INTERVIEW WITH GEORGE DRAGUNS
INTERVIEW AND INTRODUCTION BY JIM MURPHY
PHOTOS BY PHIL JACKSON AND ZOLI
After Burnside took off, the skaters in Philadelphia knew it was their turn to step it up and start building some renegade concrete somewhere, somehow. Skateboarders like Carlos, Dan Tag and George Draguns who had been skating for years, were totally down for anything skateable in the Philly area, whether it be a vert ramp, a concrete bowl or a grand mixture of the two. The highway next to the FDR park in Philly was a perfect spot and, over the years, many people with concrete and vert ramp building skills would roll up on the scene to help make the dream become a reality. So how did this all start? Who made the calls on what was to be built and how big? Who got the ‘crete and shaped it? Who are those old vert soldiers riding the vert ramp next to the sprawling concrete? Why would the city of Philadelphia let this all go down? Check out these interviews to give you an inside look at the devolution of the FDR SKATEPARK!
“The Northeast vert skater is his own separate beast.

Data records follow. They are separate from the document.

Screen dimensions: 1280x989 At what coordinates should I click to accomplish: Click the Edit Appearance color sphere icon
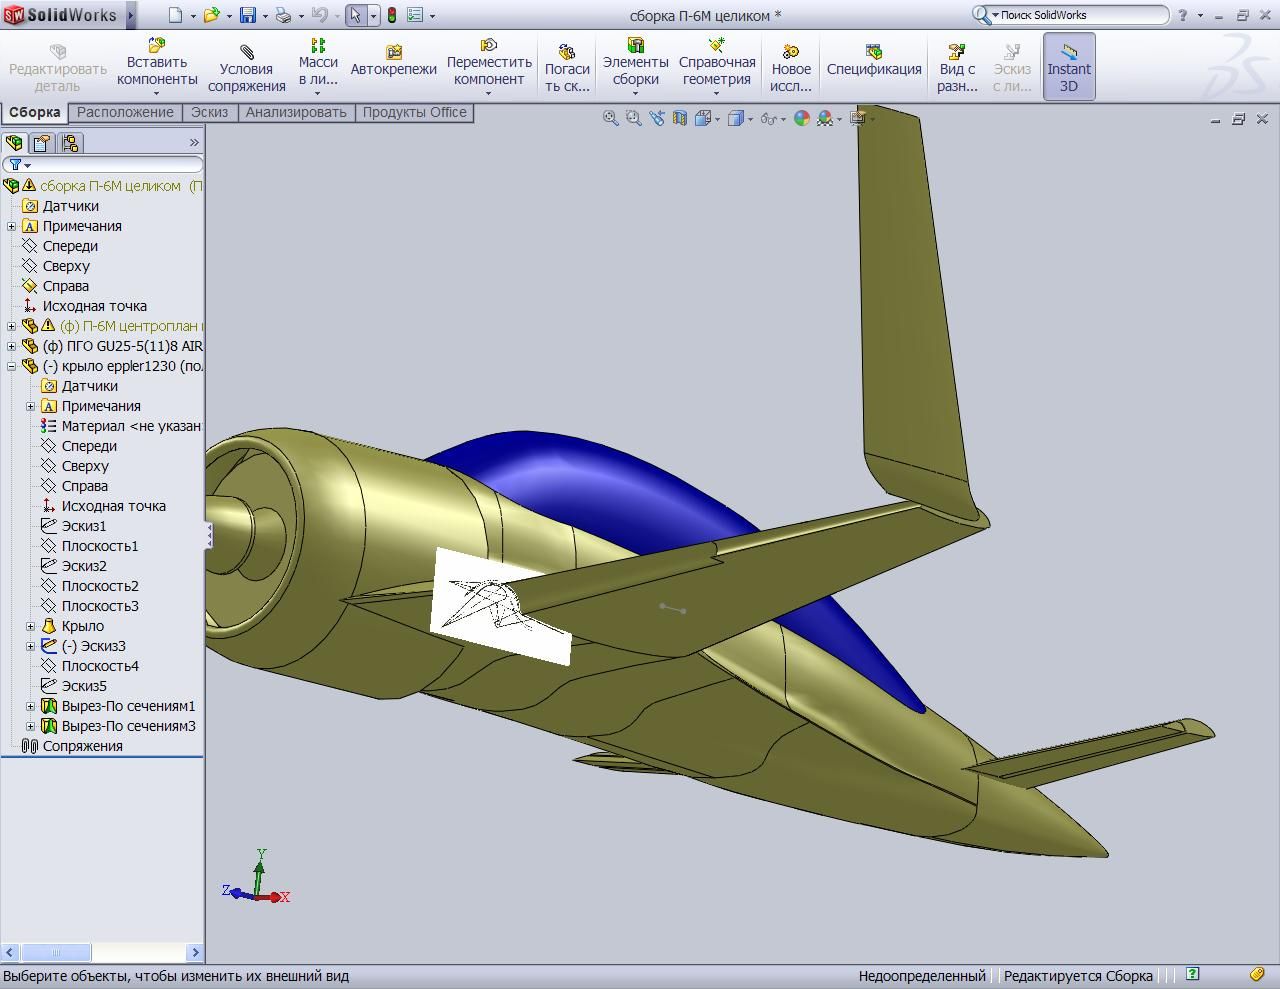coord(802,118)
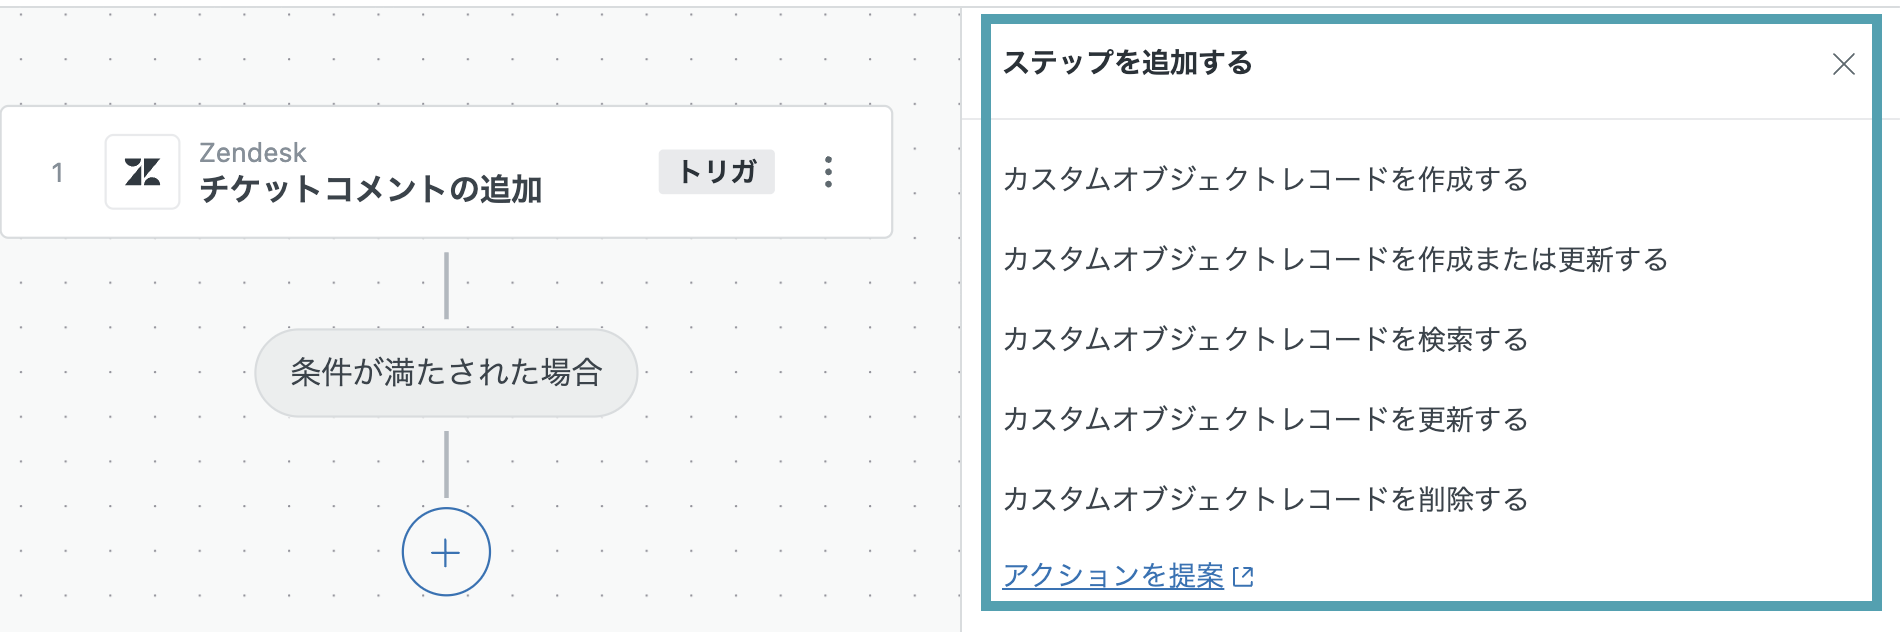
Task: Click the connector line below the trigger card
Action: click(446, 285)
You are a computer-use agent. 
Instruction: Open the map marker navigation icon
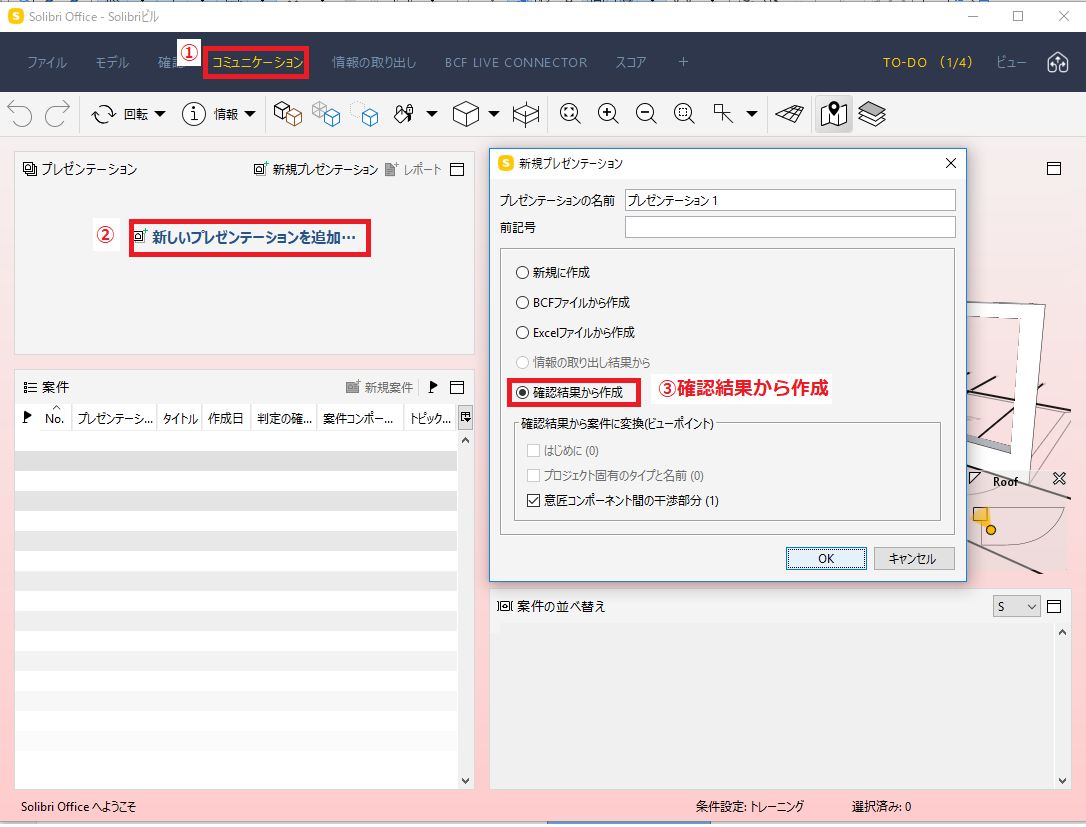click(833, 114)
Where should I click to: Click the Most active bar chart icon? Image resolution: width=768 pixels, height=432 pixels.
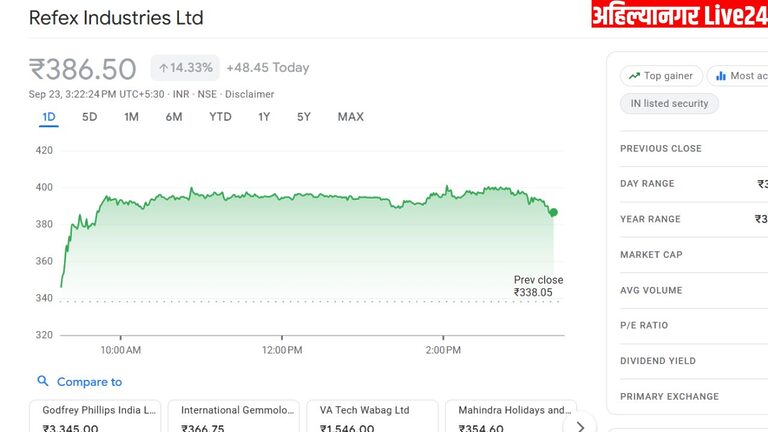(x=720, y=76)
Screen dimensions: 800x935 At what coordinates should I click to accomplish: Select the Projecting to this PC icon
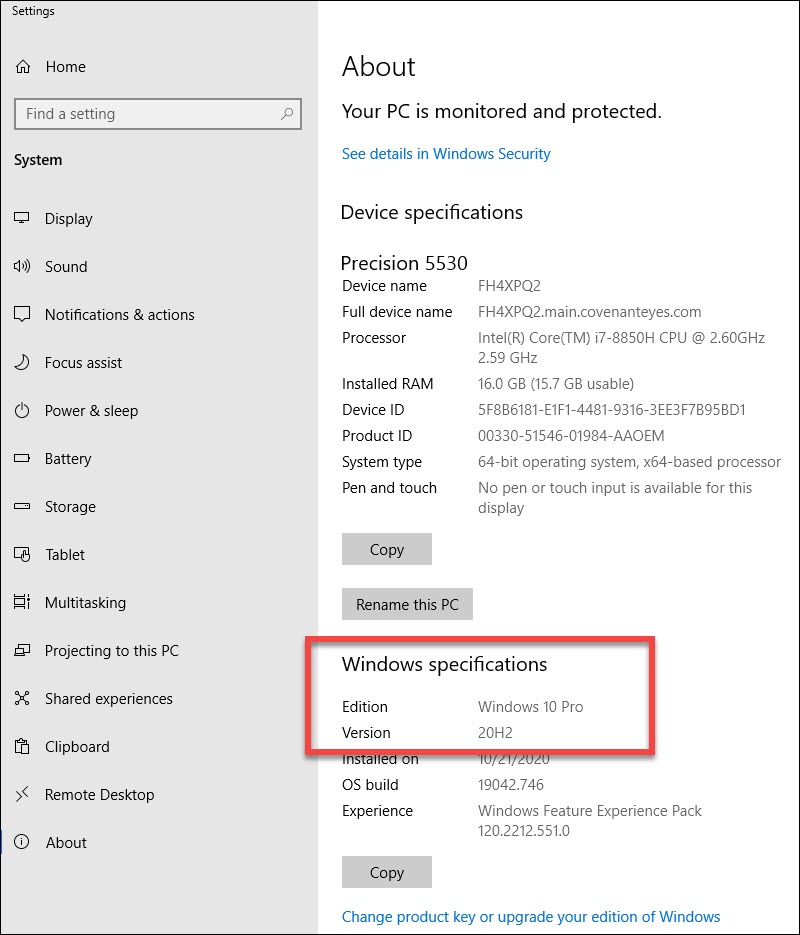click(x=22, y=651)
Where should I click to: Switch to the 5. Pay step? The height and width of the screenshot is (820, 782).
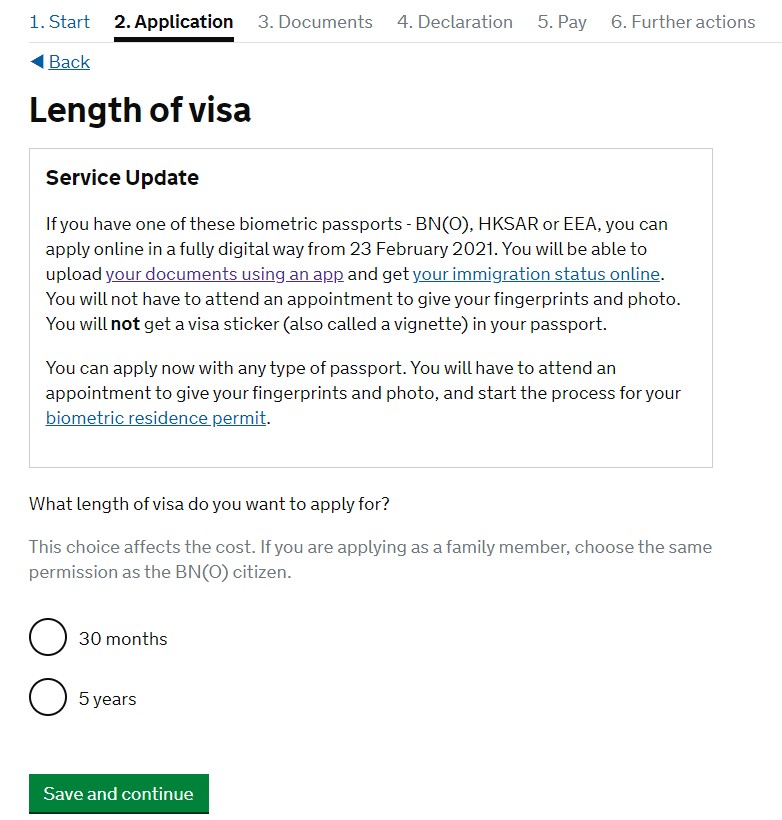(562, 22)
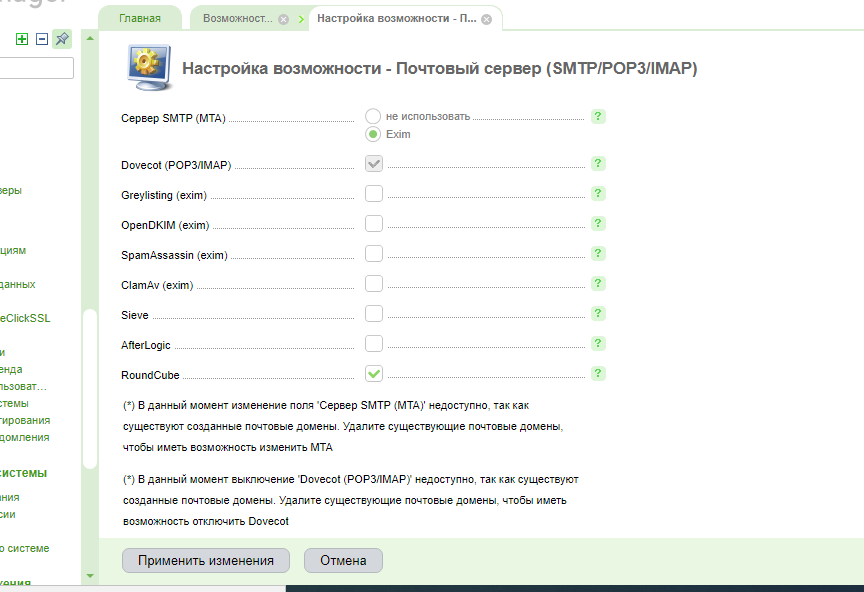Image resolution: width=864 pixels, height=592 pixels.
Task: Switch to the Главная tab
Action: pos(140,19)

There are tons of them too. There are tons of guys who still go skate the Peanut Bowl and hang out until the vert session starts.”
Hello, George? Are you ready to get this interview going, brother?
Oh, yeah. Let’s do this. I’m ready. Let me put my seatbelt on.
Okay, strap in. Name, rank and serial number…
Well, my name is George Draguns and I’m 42 years young.
Let’s talk about how you ended up in Philly at a State College where you had a killer backyard ramp and then this FDR thing started happening. Tell me about when you first heard about what was going down at FDR?
I was working with Dan Tag and Rick Charnoski and so we went down there to FDR. I was sick of going to CheapSkates because we had the routine of going to CheapSkates once a week and that had run its course. It’s an hour and a half drive with traffic. We decided we should just build something down at FDR because there was definitely a vibe of people just building stuff when they wanted to. I was like, “We should build a vert ramp.”
When you heard about people building concrete down there, were you thinking they might build a pool?
No. I wasn’t even in that mindset. I was like, “We should just go cost effective.” I knew we had Sean Miller’s ramp leftovers at Darren’s Menditto’s dad’s restaurant and the old Brick Ramp was there with scraps of other ramps. It was like a pragmatic thing. We had enough to get the frame done and a lot of the sheeting was already there. There was plenty of steel left over, so it was the ultimate scrapper project. It was like, “Let’s see how far we can get with it.”